Quantum data is transferred inside ELUs by ballistically shuttling ions and between ELUs by photons via the optical switch network. Our mapping algorithm focuses on this fact that minimizing the communication between ELUs and inside ELUs have great effects on the circuit latency. Since communication between ELUs has a significant delay in comparison to the delay of other physical operations, the main objective of the algorithm that partitions qubits into ELUs (multilevel k-way hypergraph partitioning algorithm [82] ) is minimizing the interaction between ELUs. However, since qubits moves ballistically to communicate with other qubits inside ELUs, minimizing the distance that each qubit traverses, has a direct effect on the circuit latency.
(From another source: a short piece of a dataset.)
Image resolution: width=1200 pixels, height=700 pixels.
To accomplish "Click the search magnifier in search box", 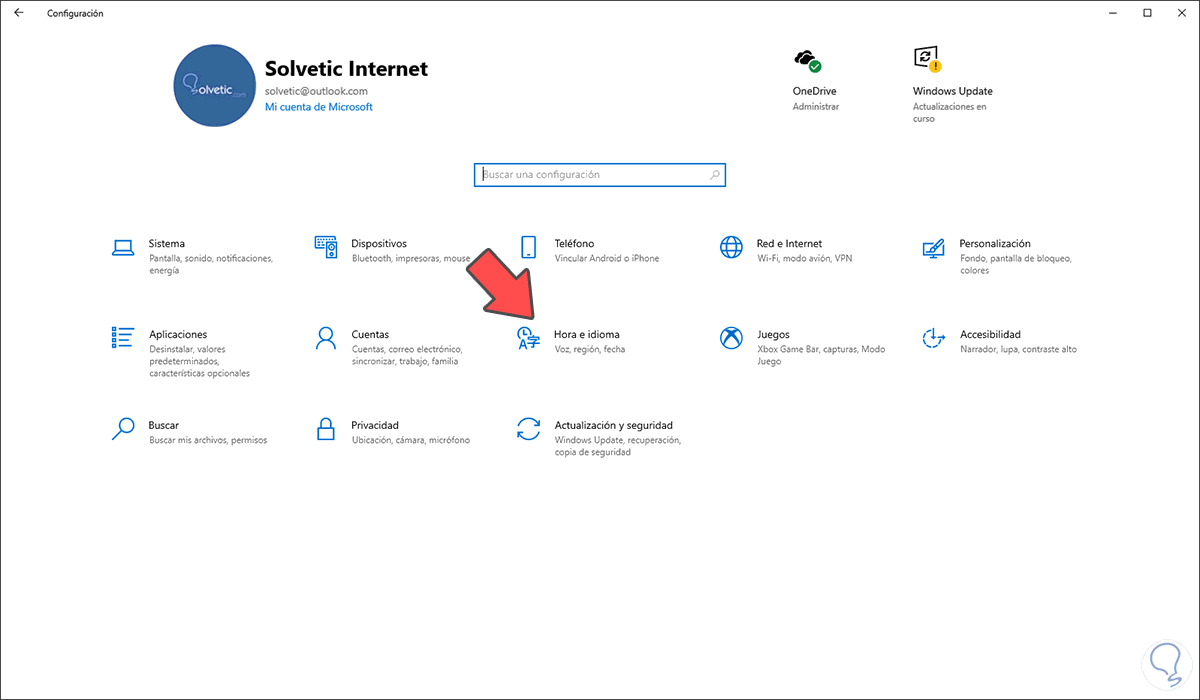I will [714, 175].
Therefore, the proposed partitioning algorithm (Algorithm 3) and placement one (Algorithm 4) (that partitions and places the qubits assigned to an ELU) keep most interacting qubits close together. These algorithms play great roles in our improvement. Table 4 shows the runtime of the mapping program for the benchmark circuits in detail. The main reason of this great improvement is that Ahsan's toolset solves the linear arrangement problem to partition all qubits into ELUs, while we use the k-way partitioning technique for partitioning. Our approach has smaller runtime than Ahsan's approach. It is worthy to note that in each group of benchmarks (QCLA and QRCA), the improvement increases when the number of qubits increases. The results show that our mapping flow is good not only at the latency but also at the runtime. Table 5 reports the area consumption for benchmark circuits obtained by our toolset and Ahsan's one. The number of macroblocks consumed for each benchmark circuit is reported in this table. Unlike the Ahsan's architecture that uses the similar QLA-like ELUs, ours maps sub-circuits onto full-custom fabrics. Therefore, circuits mapped by our flow theoretically consume less area than those mapped by the Ahsan's flow. As results shows, our approach decreases area (number of macroblocks) by about 11.62% (on average) for the attempted benchmark circuits.
CONCLUSIONS
In this article, an architecture called SAQIP was presented based on the MUSIQC hardware to build large quantum computers using new technology features that are available today. It benefits from the capabilities recently provided by advancements in ion-trap technology to generate layouts with better latency and area. It is composed of full-custom blocks connected by the photonic network. It gives better area and delay for the quantum circuits in comparison to Ahsan's SQripT architecture. We use area and latency, because, to a first approximation, lower area and lower latency are likely to decrease decoherence and error probability. Moreover, a design flow was proposed to map a quantum circuit onto the proposed architecture. The experimental results show that the proposed architecture and flow can improve the latency and the area by up to 99% and 27%, respectively, for the attempted circuits.